# Start of DATASET CONTENT

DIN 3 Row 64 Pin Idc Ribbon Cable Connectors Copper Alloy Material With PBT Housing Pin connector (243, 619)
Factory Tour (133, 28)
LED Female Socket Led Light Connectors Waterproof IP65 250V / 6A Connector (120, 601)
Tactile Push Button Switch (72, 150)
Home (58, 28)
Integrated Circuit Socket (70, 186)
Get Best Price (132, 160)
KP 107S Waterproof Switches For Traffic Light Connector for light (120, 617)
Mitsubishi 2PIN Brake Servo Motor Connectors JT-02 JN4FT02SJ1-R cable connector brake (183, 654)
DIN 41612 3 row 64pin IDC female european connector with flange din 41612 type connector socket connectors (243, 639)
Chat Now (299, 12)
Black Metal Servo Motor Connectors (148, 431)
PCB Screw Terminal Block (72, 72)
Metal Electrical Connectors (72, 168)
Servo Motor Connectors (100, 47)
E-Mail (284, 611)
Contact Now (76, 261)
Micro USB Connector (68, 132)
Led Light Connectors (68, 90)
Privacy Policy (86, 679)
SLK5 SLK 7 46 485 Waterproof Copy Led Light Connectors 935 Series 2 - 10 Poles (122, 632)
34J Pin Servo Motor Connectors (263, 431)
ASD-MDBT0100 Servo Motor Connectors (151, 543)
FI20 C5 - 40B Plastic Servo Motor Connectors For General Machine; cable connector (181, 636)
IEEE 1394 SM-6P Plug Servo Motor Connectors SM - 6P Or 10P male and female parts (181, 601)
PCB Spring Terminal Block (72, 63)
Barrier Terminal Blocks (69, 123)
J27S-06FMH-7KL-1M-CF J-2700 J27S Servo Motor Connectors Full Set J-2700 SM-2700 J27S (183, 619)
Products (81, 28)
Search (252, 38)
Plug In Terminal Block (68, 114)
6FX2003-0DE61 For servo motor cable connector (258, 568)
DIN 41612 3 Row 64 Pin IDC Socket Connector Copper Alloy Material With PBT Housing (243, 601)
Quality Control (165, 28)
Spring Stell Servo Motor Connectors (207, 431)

# End of DATASET CONTENT

## WHAT TO PRODUCE
Reproduce the records word for word, starting at the line containing "PCB Spring Terminal Block (72, 63)" and ending at the line containing "6FX2003-0DE61 For servo", with both of those lines included.

## RESULT
PCB Spring Terminal Block (72, 63)
Barrier Terminal Blocks (69, 123)
J27S-06FMH-7KL-1M-CF J-2700 J27S Servo Motor Connectors Full Set J-2700 SM-2700 J27S (183, 619)
Products (81, 28)
Search (252, 38)
Plug In Terminal Block (68, 114)
6FX2003-0DE61 For servo motor cable connector (258, 568)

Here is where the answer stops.